To give kids like that kid a voice, to tell their stories, and to get people to see those kids.

That was Matt de la Pena's mission statement, and he said all of us in the audience should have one too.

I scribbled that down, half thinking about it, but mostly, not thinking about it, because I had a Book coming out!! and that was the important thing to me that day.

Four years later and four potentially never-to-be published books later, I think I get it.

Publishing is not the summit. Publishing was never the summit. Writing is the summit. And I am writing because that's my mountain and it's there and damn it, it's what I do.

It's what I've pretty much always done. I know I will continue to do it regardless of the end product because writing is how I want to spend my time. It's work and joy. It's puzzling things out and sitting on hot painful stoves. It's challenging and maddening and fascinating and boring and heartbreaking and laugh out loud funny.

It gives my life meaning.

Over the past few years it's spread out beyond me as I've been talking at conferences and in classrooms and teaching writing classes and talking to other writers and seeing that they too are struggling with the same kinds of things I've been struggling with.

So this is a long, meander-y, roundabout way of saying I've figured out my mission statement.


And to that end, I am writing my way through Book Number 5 and finding it, as usual, challenging and maddening and fascinating and boring and heartbreaking and laugh out loud funny.

Also, I recently took over as Regional Advisor of the Central/South region of SCBWI. I joined the organization in 2005 and the group was there for me as I learned more about the craft and business of writing children's books and now I want to give back.
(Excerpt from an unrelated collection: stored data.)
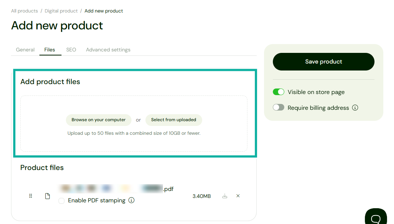
Task: Click Save product
Action: 323,61

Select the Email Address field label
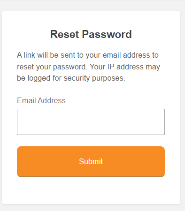(41, 100)
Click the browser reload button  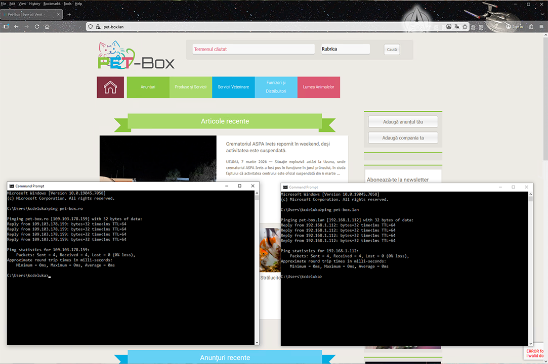[36, 27]
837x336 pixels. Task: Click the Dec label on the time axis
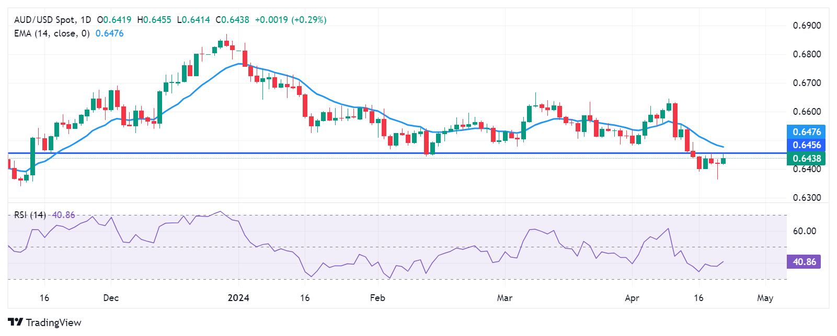click(111, 298)

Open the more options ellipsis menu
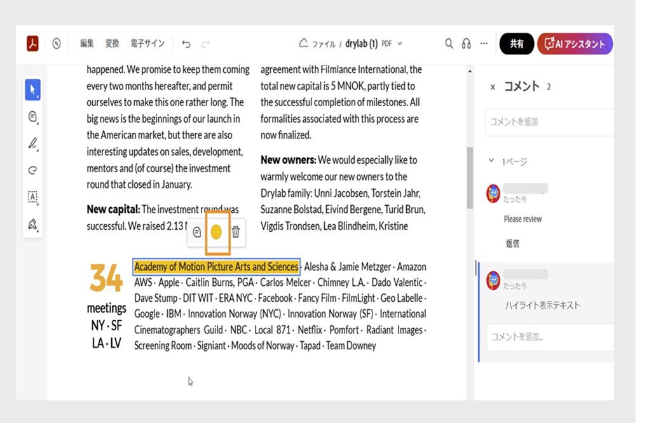pyautogui.click(x=484, y=43)
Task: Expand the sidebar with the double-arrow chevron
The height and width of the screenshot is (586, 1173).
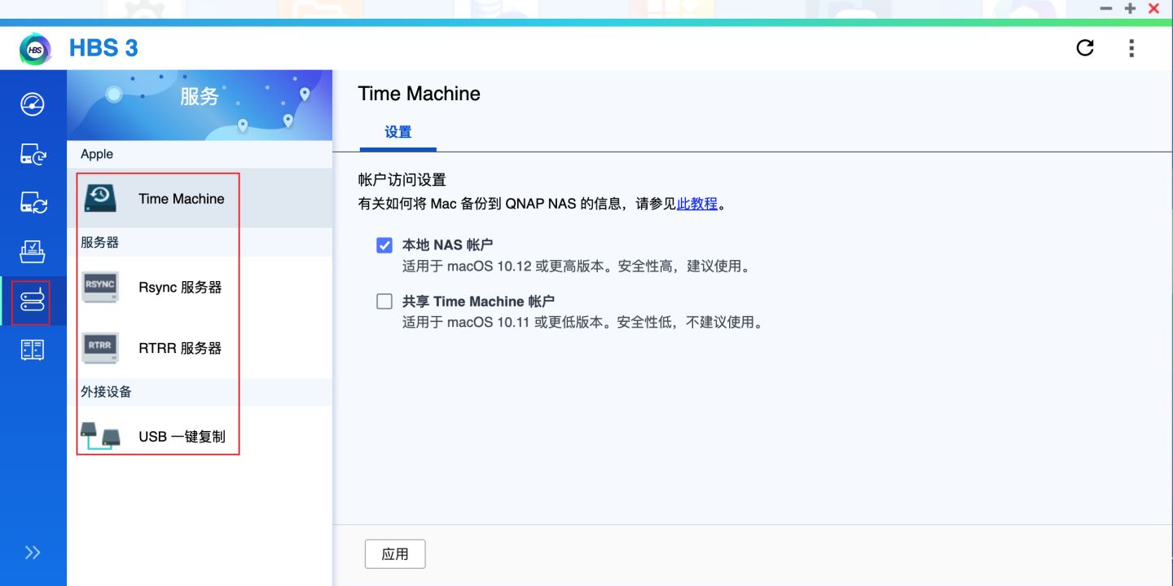Action: pos(33,552)
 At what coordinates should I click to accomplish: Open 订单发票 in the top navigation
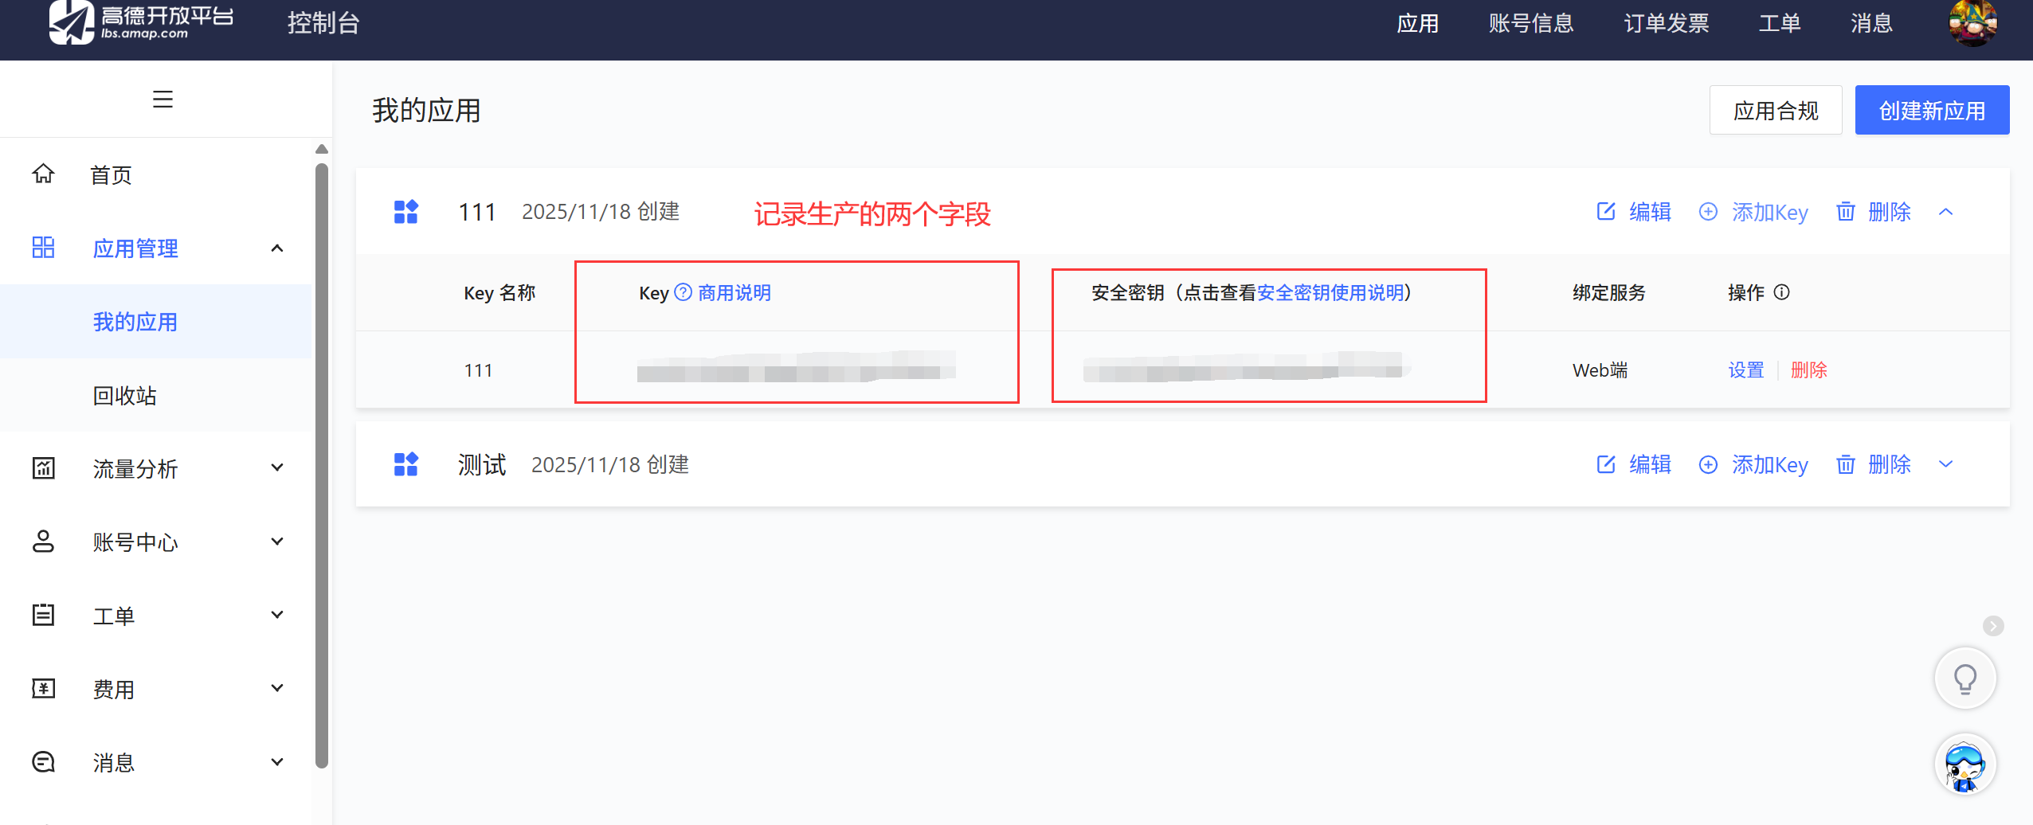1666,23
If you're a writer in our region, look for news and events going on in our area here. We meet at the library in Upper Arlington at 7:00 on the fourth Wednesday of the month (for Columbus area folks) and at 7:00 on the second Tuesday of the month at the library in Sharonville (for Cincinnati area people).

Hope to see you there.



  1. And we're so happy to have you as the new RA! :)

  2. Thank you for this. I have been through a similar journey with similar realizations about what is and is not the summit. At times I wondered if my first three books had covered my mission, since they addressed three topics/situations I'd always had a burning desire to write about, so ... what next? This year I've been discovering that, and am glad you are, too.

    1. I am thinking, Jenn, that one of the nicest things about my journey over the years--one of the things that has given me the greatest joy-- is the writing community, the friends I have found along the way. You are one of them. And I thank you for that.

  3. Jody, I am glad you found your manifesto as a writer. I found mine recently, also. Great post and I am thrill dour are our new RA. Huzzah.